Posted on 08/01/2005 10:58:13 AM PDT by wallcrawlr

The half-century campaign to eradicate any vestige of religion from public life has run its course. The backlash from a nation fed up with the A.C.L.U. kicking crèches out of municipal Christmas displays has created a new balance. State-supported universities may subsidize the activities of student religious groups. Monuments inscribed with the Ten Commandments are permitted on government grounds. The Federal Government is engaged in a major antipoverty initiative that gives money to churches. Religion is back out of the closet.

But nothing could do more to undermine this most salutary restoration than the new and gratuitous attempts to invade science, and most particularly evolution, with religion. Have we learned nothing? In Kansas, conservative school-board members are attempting to rewrite statewide standards for teaching evolution to make sure that creationism's modern stepchild, intelligent design, infiltrates the curriculum. Similar anti-Darwinian mandates are already in place in Ohio and are being fought over in 20 states. And then, as if to second the evangelical push for this tarted-up version of creationism, out of the blue appears a declaration from Christoph Cardinal Schönborn of Vienna, a man very close to the Pope, asserting that the supposed acceptance of evolution by John Paul II is mistaken. In fact, he says, the Roman Catholic Church rejects "neo-Darwinism" with the declaration that an "unguided evolutionary process--one that falls outside the bounds of divine providence--simply cannot exist."

Cannot? On what scientific evidence? Evolution is one of the most powerful and elegant theories in all of human science and the bedrock of all modern biology. Schönborn's proclamation that it cannot exist unguided--that it is driven by an intelligent designer pushing and pulling and planning and shaping the process along the way--is a perfectly legitimate statement of faith. If he and the Evangelicals just stopped there and asked that intelligent design be included in a religion curriculum, I would support them. The scandal is to teach this as science--to pretend, as does Schönborn, that his statement of faith is a defense of science. "The Catholic Church," he says, "will again defend human reason" against "scientific theories that try to explain away the appearance of design as the result of 'chance and necessity,'" which "are not scientific at all." Well, if you believe that science is reason and that reason begins with recognizing the existence of an immanent providence, then this is science. But, of course, it is not. This is faith disguised as science. Science begins not with first principles but with observation and experimentation.
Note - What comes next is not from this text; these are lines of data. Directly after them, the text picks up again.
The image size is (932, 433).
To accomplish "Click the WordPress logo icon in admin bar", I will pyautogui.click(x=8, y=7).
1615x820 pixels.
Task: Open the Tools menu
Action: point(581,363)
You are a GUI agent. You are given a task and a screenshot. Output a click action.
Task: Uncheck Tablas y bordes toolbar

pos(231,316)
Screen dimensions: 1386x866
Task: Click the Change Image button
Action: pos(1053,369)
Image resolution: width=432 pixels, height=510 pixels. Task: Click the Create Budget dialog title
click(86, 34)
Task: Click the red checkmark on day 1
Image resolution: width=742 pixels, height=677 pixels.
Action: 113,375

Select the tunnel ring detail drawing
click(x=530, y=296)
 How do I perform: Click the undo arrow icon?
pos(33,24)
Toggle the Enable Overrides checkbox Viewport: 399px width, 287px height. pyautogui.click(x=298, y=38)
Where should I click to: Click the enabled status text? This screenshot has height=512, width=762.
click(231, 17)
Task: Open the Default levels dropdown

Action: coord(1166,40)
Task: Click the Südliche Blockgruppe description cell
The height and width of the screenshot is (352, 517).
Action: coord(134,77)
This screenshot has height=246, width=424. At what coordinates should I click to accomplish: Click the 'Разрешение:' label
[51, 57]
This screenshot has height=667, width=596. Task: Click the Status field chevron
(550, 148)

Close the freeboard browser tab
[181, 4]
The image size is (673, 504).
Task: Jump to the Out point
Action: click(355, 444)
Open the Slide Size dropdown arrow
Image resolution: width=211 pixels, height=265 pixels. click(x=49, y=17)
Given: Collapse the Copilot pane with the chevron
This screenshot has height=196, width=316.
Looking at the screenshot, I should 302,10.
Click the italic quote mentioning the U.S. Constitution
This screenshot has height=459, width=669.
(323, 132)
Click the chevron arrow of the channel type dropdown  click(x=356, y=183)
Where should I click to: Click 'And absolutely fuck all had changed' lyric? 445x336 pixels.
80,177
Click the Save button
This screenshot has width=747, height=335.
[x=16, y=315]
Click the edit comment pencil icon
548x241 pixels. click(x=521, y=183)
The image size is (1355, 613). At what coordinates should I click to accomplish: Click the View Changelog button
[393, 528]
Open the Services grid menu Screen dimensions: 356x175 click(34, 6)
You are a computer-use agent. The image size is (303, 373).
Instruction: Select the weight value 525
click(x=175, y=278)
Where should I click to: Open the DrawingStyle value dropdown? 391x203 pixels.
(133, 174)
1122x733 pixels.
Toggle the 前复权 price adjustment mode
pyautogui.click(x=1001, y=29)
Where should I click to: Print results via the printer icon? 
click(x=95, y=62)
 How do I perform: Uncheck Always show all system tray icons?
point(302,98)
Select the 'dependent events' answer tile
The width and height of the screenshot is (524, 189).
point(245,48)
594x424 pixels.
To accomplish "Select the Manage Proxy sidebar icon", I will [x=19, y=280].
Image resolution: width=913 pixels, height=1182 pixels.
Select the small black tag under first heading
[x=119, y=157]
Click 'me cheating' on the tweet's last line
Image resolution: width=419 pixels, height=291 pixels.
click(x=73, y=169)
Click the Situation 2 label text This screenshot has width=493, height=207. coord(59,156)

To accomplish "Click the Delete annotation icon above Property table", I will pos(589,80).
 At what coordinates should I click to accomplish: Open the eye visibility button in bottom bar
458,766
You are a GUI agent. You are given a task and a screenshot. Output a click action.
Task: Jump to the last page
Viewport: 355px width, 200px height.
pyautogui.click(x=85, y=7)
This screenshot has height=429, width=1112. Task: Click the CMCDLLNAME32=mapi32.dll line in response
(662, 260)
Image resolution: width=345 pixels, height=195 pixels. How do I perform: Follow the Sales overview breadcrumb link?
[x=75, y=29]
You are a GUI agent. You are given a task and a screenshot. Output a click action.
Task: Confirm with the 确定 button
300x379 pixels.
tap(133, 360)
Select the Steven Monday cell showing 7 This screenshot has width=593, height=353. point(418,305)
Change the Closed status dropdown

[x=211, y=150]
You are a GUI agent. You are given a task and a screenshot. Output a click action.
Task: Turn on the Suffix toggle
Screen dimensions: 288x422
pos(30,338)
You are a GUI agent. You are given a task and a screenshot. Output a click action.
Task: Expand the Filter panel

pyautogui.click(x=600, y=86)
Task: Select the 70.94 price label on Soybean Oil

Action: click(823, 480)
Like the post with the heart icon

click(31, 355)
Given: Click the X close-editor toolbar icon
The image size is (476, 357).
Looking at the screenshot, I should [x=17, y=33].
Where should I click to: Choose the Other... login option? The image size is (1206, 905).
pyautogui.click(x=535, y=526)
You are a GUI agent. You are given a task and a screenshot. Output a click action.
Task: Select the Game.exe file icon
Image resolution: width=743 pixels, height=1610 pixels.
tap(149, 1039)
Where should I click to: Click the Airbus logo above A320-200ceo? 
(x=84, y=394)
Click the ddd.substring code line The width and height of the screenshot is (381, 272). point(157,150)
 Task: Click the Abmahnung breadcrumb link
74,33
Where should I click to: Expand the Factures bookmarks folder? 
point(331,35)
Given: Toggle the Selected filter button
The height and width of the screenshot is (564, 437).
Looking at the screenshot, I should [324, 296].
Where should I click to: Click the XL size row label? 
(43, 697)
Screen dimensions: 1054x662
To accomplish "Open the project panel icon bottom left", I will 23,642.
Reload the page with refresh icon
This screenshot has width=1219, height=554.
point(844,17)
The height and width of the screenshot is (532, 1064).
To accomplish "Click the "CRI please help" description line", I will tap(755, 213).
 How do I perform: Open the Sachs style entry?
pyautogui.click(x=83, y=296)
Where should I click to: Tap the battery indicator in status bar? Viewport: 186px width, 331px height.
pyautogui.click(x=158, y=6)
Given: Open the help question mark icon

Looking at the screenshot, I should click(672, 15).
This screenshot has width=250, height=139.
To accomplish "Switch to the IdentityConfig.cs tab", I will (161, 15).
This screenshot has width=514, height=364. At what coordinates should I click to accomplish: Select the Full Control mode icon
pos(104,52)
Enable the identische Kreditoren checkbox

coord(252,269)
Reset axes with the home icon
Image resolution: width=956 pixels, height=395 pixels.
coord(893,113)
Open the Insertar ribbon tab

In this slippery slide from "reason" to science, Schönborn is a direct descendant of the early 17th century Dutch clergyman and astronomer David Fabricius, who could not accept Johannes Kepler's discovery of elliptical planetary orbits. Why? Because the circle is so pure and perfect that reason must reject anything less. "With your ellipse," Fabricius wrote Kepler, "you abolish the circularity and uniformity of the motions, which appears to me increasingly absurd the more profoundly I think about it." No matter that, using Tycho Brahe's most exhaustive astronomical observations in history, Kepler had empirically demonstrated that the planets orbit elliptically.

This conflict between faith and science had mercifully abated over the past four centuries as each grew to permit the other its own independent sphere. What we are witnessing now is a frontier violation by the forces of religion. This new attack claims that because there are gaps in evolution, they therefore must be filled by a divine intelligent designer.

How many times do we have to rerun the Scopes "monkey trial"? There are gaps in science everywhere. Are we to fill them all with divinity? There were gaps in Newton's universe. They were ultimately filled by Einstein's revisions. There are gaps in Einstein's universe, great chasms between it and quantum theory. Perhaps they are filled by God. Perhaps not. But it is certainly not science to merely declare it so.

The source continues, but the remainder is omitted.